## Excerpts from a dataset:
::::::::::
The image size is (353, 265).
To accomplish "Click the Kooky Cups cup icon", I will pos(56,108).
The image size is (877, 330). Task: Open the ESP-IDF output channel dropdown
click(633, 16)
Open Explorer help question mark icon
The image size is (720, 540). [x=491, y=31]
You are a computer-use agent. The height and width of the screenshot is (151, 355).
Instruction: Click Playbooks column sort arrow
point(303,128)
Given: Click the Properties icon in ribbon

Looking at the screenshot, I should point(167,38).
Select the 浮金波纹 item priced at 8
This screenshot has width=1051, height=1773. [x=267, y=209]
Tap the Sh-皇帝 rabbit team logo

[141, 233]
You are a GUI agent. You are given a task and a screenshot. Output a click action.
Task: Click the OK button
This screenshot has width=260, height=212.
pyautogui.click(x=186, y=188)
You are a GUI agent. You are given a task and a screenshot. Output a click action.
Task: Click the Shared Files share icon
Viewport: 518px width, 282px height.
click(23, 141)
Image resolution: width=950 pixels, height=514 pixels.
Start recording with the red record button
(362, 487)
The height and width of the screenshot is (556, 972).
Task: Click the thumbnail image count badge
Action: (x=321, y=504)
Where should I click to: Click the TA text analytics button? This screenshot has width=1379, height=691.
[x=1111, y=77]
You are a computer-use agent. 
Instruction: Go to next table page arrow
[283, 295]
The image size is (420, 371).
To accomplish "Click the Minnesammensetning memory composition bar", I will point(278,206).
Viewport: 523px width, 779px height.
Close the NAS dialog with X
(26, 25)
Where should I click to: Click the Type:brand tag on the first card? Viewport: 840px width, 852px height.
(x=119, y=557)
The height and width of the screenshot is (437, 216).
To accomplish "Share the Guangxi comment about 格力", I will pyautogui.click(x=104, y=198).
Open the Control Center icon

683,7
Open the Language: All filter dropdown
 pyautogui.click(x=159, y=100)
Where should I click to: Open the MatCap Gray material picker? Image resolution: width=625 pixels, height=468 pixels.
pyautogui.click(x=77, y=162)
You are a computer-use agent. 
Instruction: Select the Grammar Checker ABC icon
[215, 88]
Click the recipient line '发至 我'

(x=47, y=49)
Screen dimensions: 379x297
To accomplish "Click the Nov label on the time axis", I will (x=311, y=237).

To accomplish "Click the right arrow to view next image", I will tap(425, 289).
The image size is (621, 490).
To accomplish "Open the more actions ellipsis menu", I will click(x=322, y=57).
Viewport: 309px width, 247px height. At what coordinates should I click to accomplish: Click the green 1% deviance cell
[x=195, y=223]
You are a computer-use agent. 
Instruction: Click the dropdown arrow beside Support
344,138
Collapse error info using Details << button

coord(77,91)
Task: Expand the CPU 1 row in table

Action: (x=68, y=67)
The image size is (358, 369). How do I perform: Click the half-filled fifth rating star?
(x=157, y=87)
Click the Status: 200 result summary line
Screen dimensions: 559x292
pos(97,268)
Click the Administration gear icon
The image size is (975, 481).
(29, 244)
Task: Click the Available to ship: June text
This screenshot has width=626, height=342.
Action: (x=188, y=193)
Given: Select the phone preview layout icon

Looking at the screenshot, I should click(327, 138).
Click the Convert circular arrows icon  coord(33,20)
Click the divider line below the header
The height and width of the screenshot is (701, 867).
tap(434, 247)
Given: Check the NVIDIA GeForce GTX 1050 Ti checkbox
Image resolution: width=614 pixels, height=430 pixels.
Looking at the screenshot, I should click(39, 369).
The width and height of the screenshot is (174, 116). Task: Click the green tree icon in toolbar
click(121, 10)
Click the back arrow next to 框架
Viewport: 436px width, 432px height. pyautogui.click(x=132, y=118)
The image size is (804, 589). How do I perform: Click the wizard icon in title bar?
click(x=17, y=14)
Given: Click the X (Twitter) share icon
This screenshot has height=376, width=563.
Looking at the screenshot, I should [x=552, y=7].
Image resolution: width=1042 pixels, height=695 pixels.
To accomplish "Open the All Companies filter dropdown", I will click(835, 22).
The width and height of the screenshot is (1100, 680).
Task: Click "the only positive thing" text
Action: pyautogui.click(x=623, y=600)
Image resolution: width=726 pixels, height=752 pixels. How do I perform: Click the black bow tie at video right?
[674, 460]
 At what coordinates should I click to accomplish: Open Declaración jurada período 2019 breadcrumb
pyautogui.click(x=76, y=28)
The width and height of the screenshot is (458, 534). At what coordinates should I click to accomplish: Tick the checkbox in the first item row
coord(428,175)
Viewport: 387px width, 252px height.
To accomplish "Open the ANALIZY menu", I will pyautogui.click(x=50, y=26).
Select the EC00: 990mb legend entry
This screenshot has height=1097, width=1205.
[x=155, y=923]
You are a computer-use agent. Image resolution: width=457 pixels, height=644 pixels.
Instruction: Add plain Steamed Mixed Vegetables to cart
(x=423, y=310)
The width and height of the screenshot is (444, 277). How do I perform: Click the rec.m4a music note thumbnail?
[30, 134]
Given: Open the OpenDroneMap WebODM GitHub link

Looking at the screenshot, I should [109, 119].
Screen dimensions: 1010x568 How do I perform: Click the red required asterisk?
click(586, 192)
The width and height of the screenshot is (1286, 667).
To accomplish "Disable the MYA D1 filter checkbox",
::::::::::
## YOUR ASSIGNMENT:
From the records above, extract every entry exactly as given.

## SOLUTION TO THE PROBLEM:
The image size is (353, 265).
To accomplish "Click the Kooky Cups cup icon", I will pos(56,108).
The image size is (877, 330). Task: Open the ESP-IDF output channel dropdown
click(633, 16)
Open Explorer help question mark icon
The image size is (720, 540). [x=491, y=31]
You are a computer-use agent. The height and width of the screenshot is (151, 355).
Instruction: Click Playbooks column sort arrow
point(303,128)
Given: Click the Properties icon in ribbon

Looking at the screenshot, I should point(167,38).
Select the 浮金波纹 item priced at 8
This screenshot has width=1051, height=1773. [x=267, y=209]
Tap the Sh-皇帝 rabbit team logo

[141, 233]
You are a GUI agent. You are given a task and a screenshot. Output a click action.
Task: Click the OK button
This screenshot has width=260, height=212.
pyautogui.click(x=186, y=188)
You are a GUI agent. You are given a task and a screenshot. Output a click action.
Task: Click the Shared Files share icon
Viewport: 518px width, 282px height.
click(23, 141)
Image resolution: width=950 pixels, height=514 pixels.
Start recording with the red record button
(362, 487)
The height and width of the screenshot is (556, 972).
Task: Click the thumbnail image count badge
Action: (x=321, y=504)
Where should I click to: Click the TA text analytics button? This screenshot has width=1379, height=691.
[x=1111, y=77]
You are a computer-use agent. 
Instruction: Go to next table page arrow
[283, 295]
The image size is (420, 371).
To accomplish "Click the Minnesammensetning memory composition bar", I will point(278,206).
Viewport: 523px width, 779px height.
Close the NAS dialog with X
(26, 25)
Where should I click to: Click the Type:brand tag on the first card? Viewport: 840px width, 852px height.
(x=119, y=557)
The height and width of the screenshot is (437, 216).
To accomplish "Share the Guangxi comment about 格力", I will pyautogui.click(x=104, y=198).
Open the Control Center icon

683,7
Open the Language: All filter dropdown
 pyautogui.click(x=159, y=100)
Where should I click to: Open the MatCap Gray material picker? Image resolution: width=625 pixels, height=468 pixels.
pyautogui.click(x=77, y=162)
You are a computer-use agent. 
Instruction: Select the Grammar Checker ABC icon
[215, 88]
Click the recipient line '发至 我'

(x=47, y=49)
Screen dimensions: 379x297
To accomplish "Click the Nov label on the time axis", I will (x=311, y=237).

To accomplish "Click the right arrow to view next image", I will tap(425, 289).
The image size is (621, 490).
To accomplish "Open the more actions ellipsis menu", I will click(x=322, y=57).
Viewport: 309px width, 247px height. At what coordinates should I click to accomplish: Click the green 1% deviance cell
[x=195, y=223]
You are a computer-use agent. 
Instruction: Click the dropdown arrow beside Support
344,138
Collapse error info using Details << button

coord(77,91)
Task: Expand the CPU 1 row in table

Action: (x=68, y=67)
The image size is (358, 369). How do I perform: Click the half-filled fifth rating star?
(x=157, y=87)
Click the Status: 200 result summary line
Screen dimensions: 559x292
pos(97,268)
Click the Administration gear icon
The image size is (975, 481).
(29, 244)
Task: Click the Available to ship: June text
This screenshot has width=626, height=342.
Action: (x=188, y=193)
Given: Select the phone preview layout icon

Looking at the screenshot, I should click(327, 138).
Click the Convert circular arrows icon  coord(33,20)
Click the divider line below the header
The height and width of the screenshot is (701, 867).
tap(434, 247)
Given: Check the NVIDIA GeForce GTX 1050 Ti checkbox
Image resolution: width=614 pixels, height=430 pixels.
Looking at the screenshot, I should click(39, 369).
The width and height of the screenshot is (174, 116). Task: Click the green tree icon in toolbar
click(121, 10)
Click the back arrow next to 框架
Viewport: 436px width, 432px height. pyautogui.click(x=132, y=118)
The image size is (804, 589). How do I perform: Click the wizard icon in title bar?
click(x=17, y=14)
Given: Click the X (Twitter) share icon
This screenshot has height=376, width=563.
Looking at the screenshot, I should [x=552, y=7].
Image resolution: width=1042 pixels, height=695 pixels.
To accomplish "Open the All Companies filter dropdown", I will click(835, 22).
The width and height of the screenshot is (1100, 680).
Task: Click "the only positive thing" text
Action: pyautogui.click(x=623, y=600)
Image resolution: width=726 pixels, height=752 pixels. How do I perform: Click the black bow tie at video right?
[674, 460]
 At what coordinates should I click to accomplish: Open Declaración jurada período 2019 breadcrumb
pyautogui.click(x=76, y=28)
The width and height of the screenshot is (458, 534). At what coordinates should I click to accomplish: Tick the checkbox in the first item row
coord(428,175)
Viewport: 387px width, 252px height.
To accomplish "Open the ANALIZY menu", I will pyautogui.click(x=50, y=26).
Select the EC00: 990mb legend entry
This screenshot has height=1097, width=1205.
[x=155, y=923]
You are a computer-use agent. Image resolution: width=457 pixels, height=644 pixels.
Instruction: Add plain Steamed Mixed Vegetables to cart
(x=423, y=310)
The width and height of the screenshot is (444, 277). How do I perform: Click the rec.m4a music note thumbnail?
[30, 134]
Given: Open the OpenDroneMap WebODM GitHub link

Looking at the screenshot, I should [109, 119].
Screen dimensions: 1010x568 How do I perform: Click the red required asterisk?
click(586, 192)
The width and height of the screenshot is (1286, 667).
To accomplish "Disable the MYA D1 filter checkbox",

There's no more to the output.